The 2019 Home Innovation Research Labs builder survey found that construction pros still favor fiberglass insulation over other options. In fact, fiberglass batt insulation takes just over half of the market for single family homes while blown fiberglass is gaining traction at 19%.
Of the 1,600 builders participating in the study, 71% used fiberglass in some form as insulation in their builds. As with all building materials, fiberglass has pros and cons for use.
Fiberglass is a skin and lung irritant, so proper protective gear must be worn during installation. In the 1980’s fiberglass was deemed carcinogenic by the National Toxicology Program and the state of California. However, the studies that led to that declaration were later debunked and both bodies removed fiberglass from their lists of carcinogenic substances in 2011. You can read more here.

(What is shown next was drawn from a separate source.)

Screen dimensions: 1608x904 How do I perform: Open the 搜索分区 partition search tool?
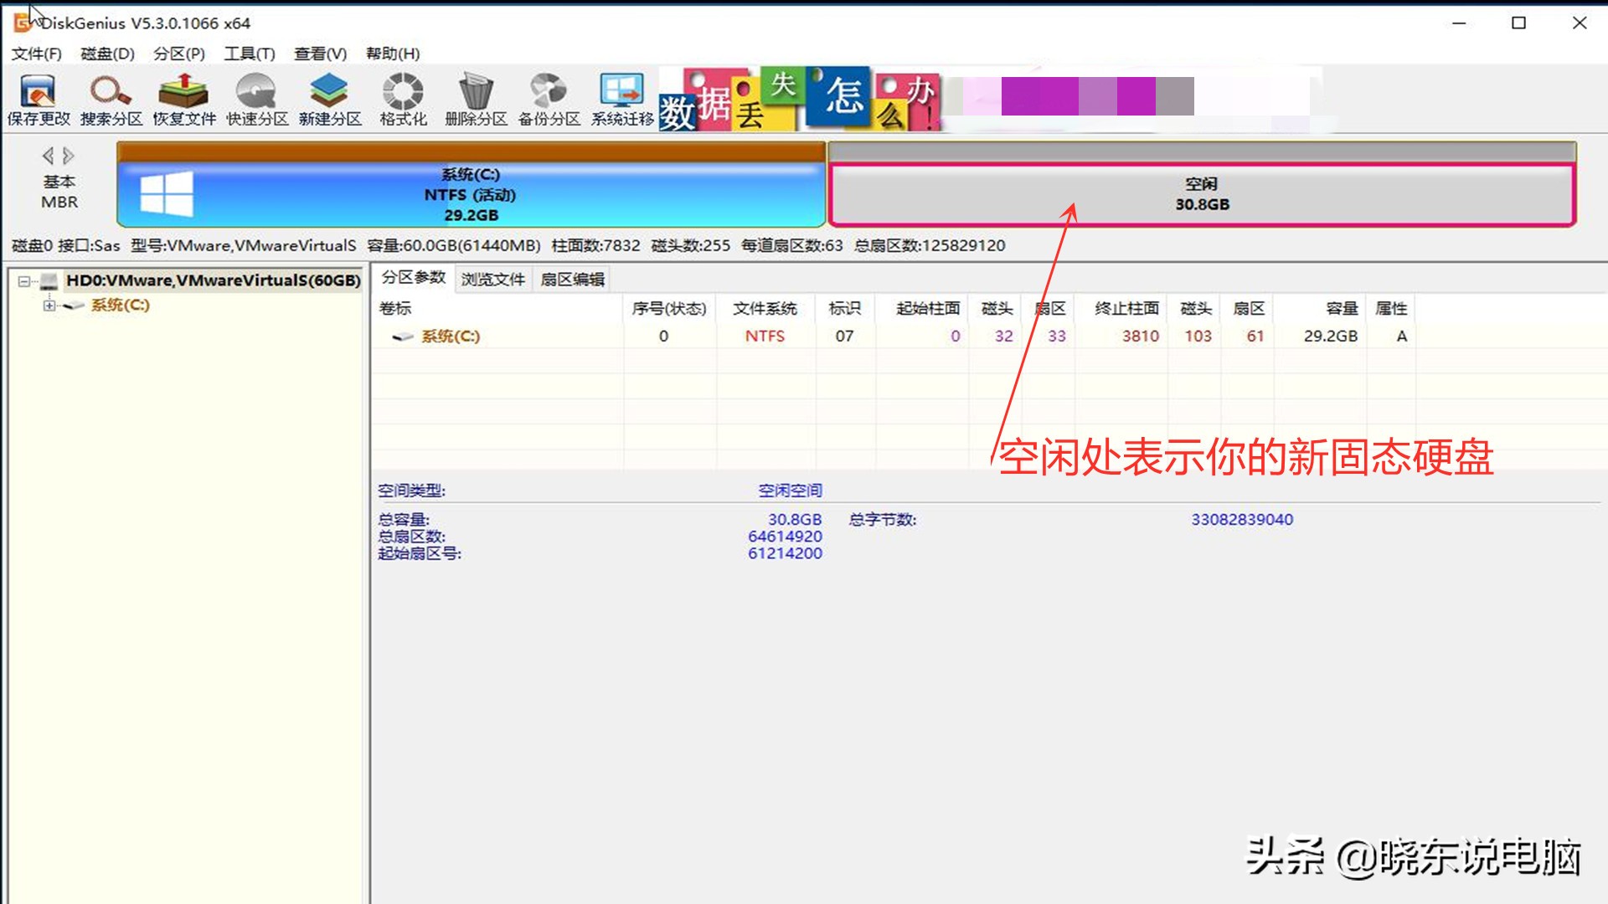coord(109,98)
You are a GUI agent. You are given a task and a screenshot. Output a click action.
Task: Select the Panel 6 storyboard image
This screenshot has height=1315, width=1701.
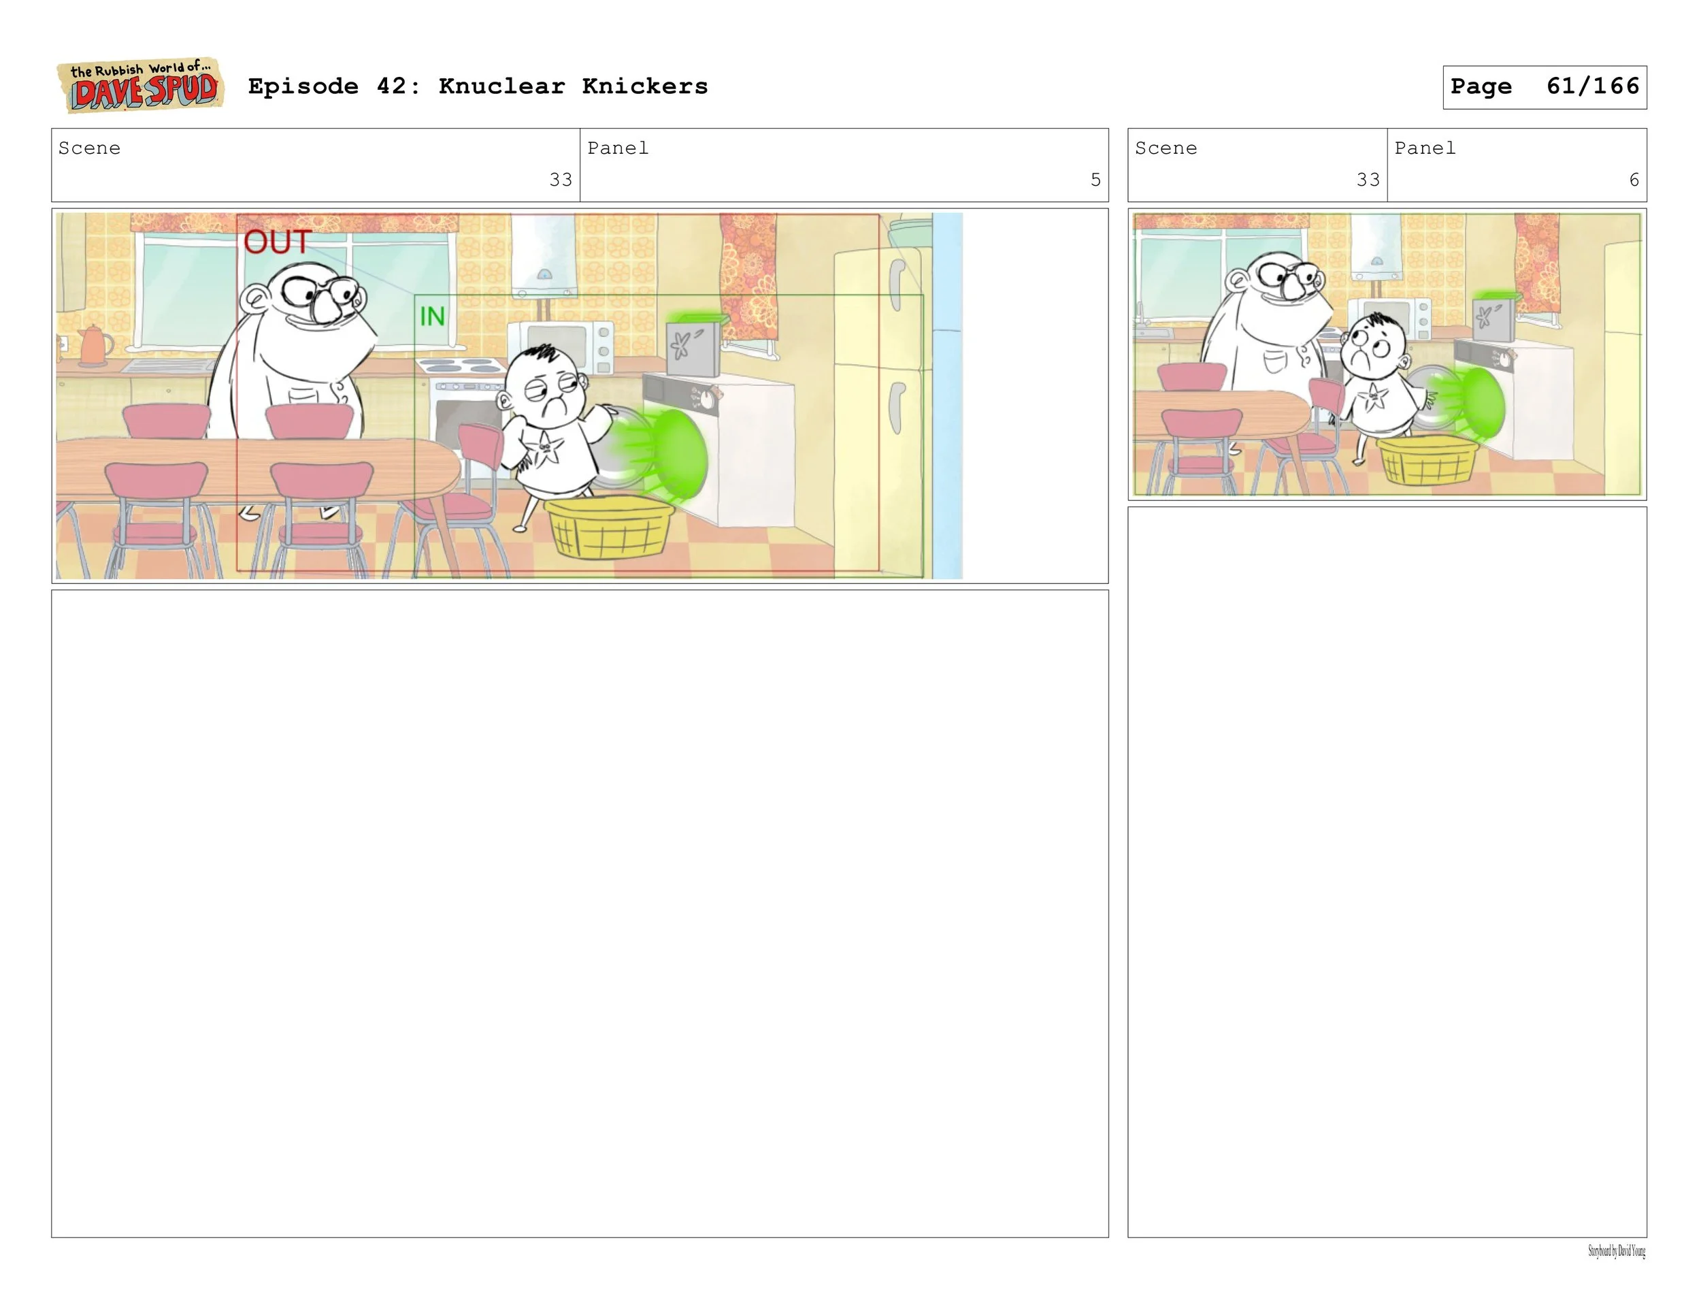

The biggest caveat to using fiberglass is that installation requires careful attention to detail if it is going to be effective. There is a three-tier grading system (grades 1-3) in place for insulation installation and its efficacy is completely dependent on how well it is installed. Sadly, the grading system is often not implemented as it is not an inspection requirement.
Poor installation can reduce R-value significantly. Badly installed fiberglass insulation can cost owners thousands of dollars in heating and cooling and will add to their carbon footprint. When installing fiberglass, focus on filling cavities completely and leaving no gaps.
Fiberglass is a great insulating material. It gets a bad reputation through poor installation rather than though any downfalls of the material itself. If installed properly, it can help to reduce monthly bills and keep homes cozy.